> What to do: All of the lines below need to be copied exactly, apart from the pictures.

(Saved entries)
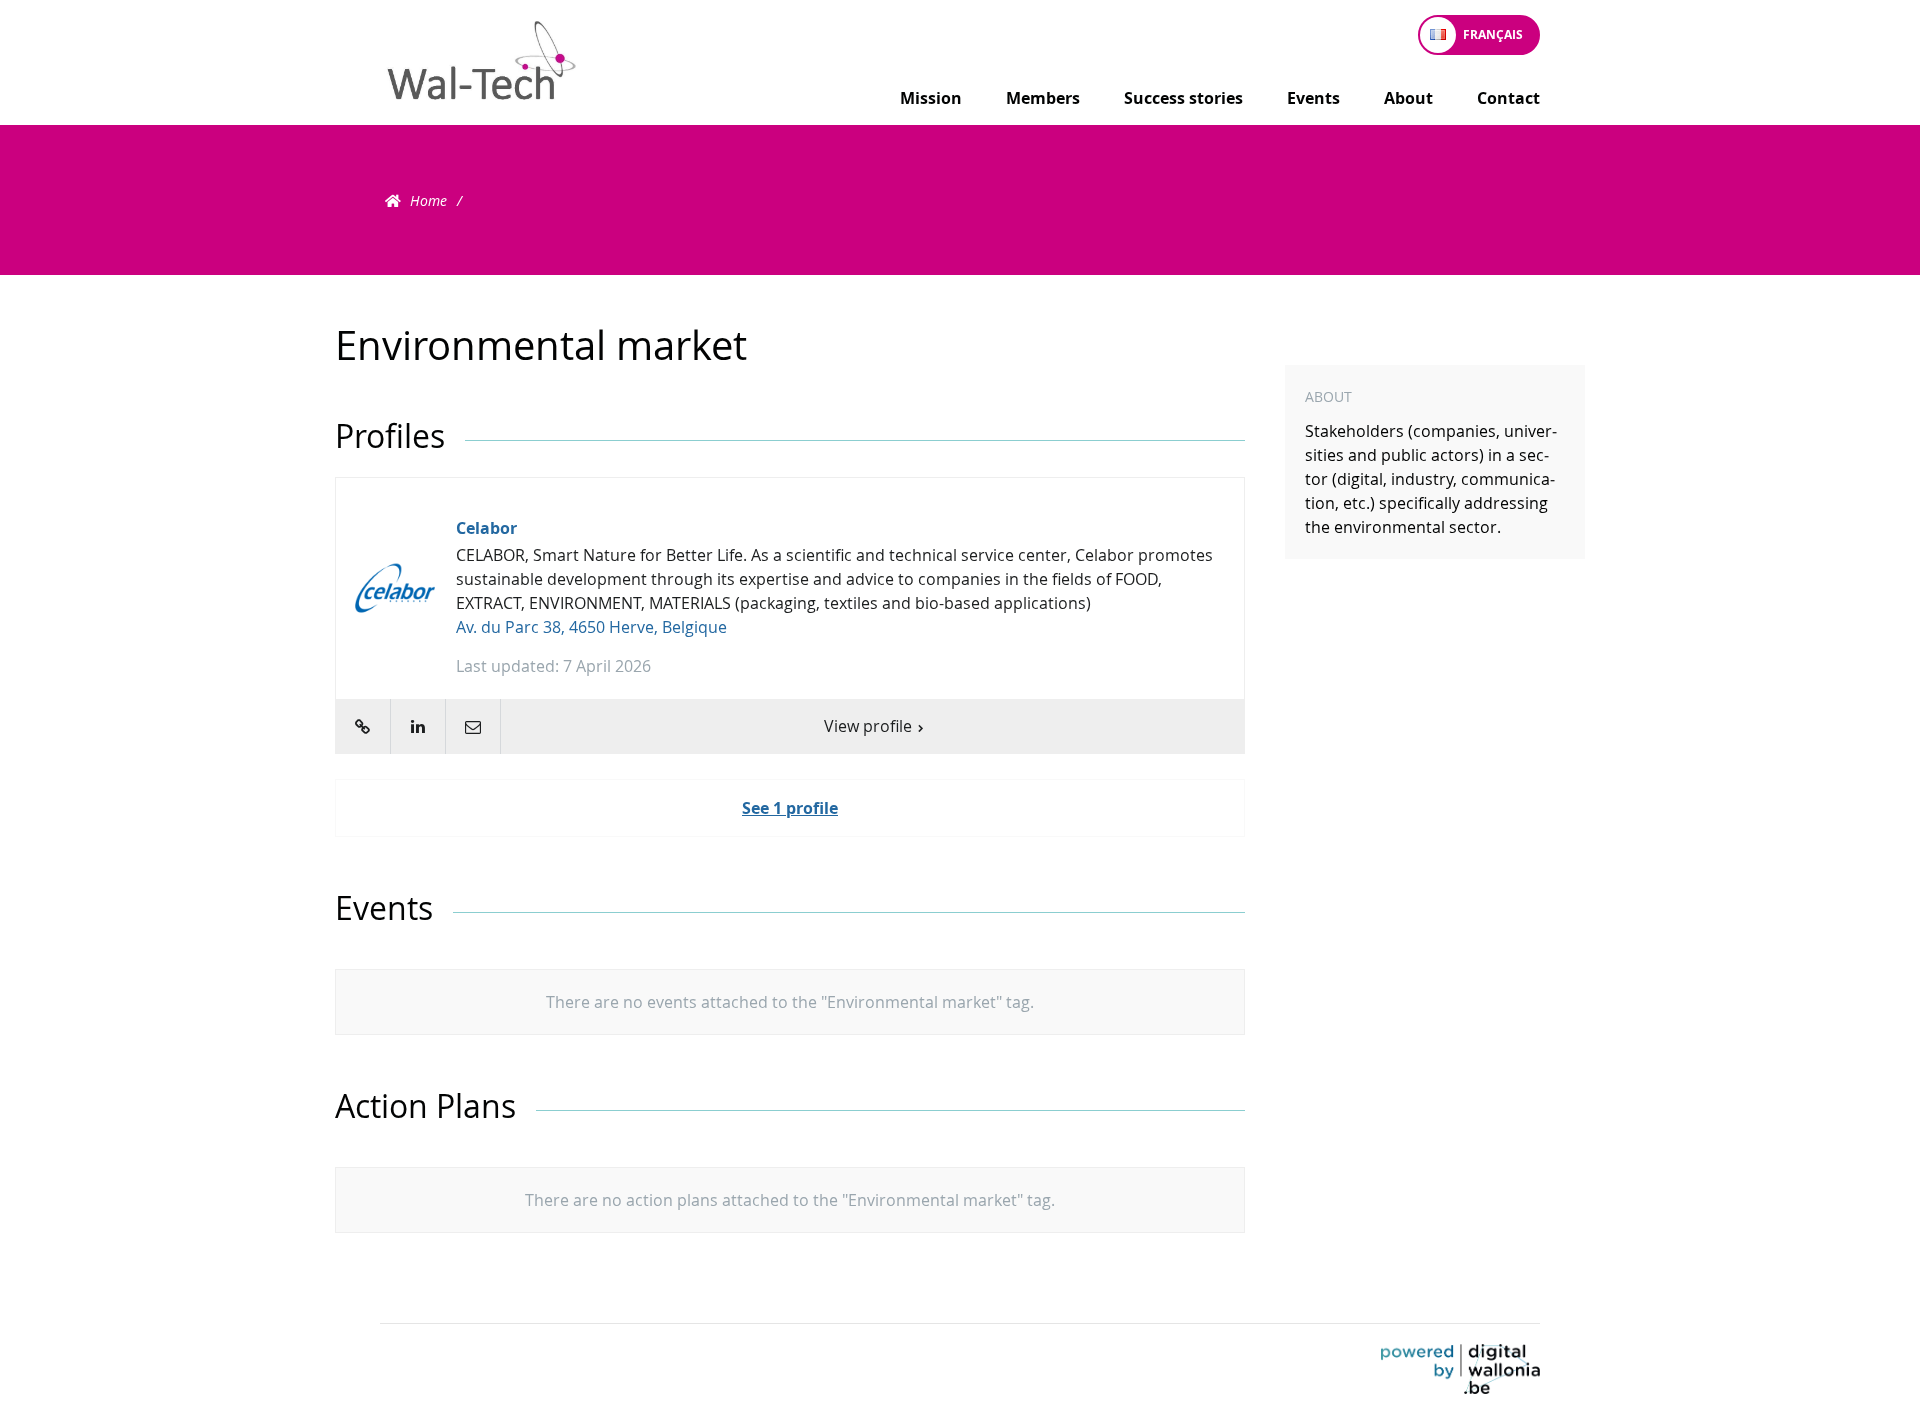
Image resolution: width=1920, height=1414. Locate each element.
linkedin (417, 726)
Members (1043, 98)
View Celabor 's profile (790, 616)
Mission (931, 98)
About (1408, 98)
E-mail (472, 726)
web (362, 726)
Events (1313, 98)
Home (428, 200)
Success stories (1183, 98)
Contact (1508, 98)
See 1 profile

> Exercise result:
Image resolution: width=1920, height=1414. Locate each element.
linkedin (417, 726)
Members (1043, 98)
View Celabor 's profile (790, 616)
Mission (931, 98)
About (1408, 98)
E-mail (472, 726)
web (362, 726)
Events (1313, 98)
Home (428, 200)
Success stories (1183, 98)
Contact (1508, 98)
See 1 profile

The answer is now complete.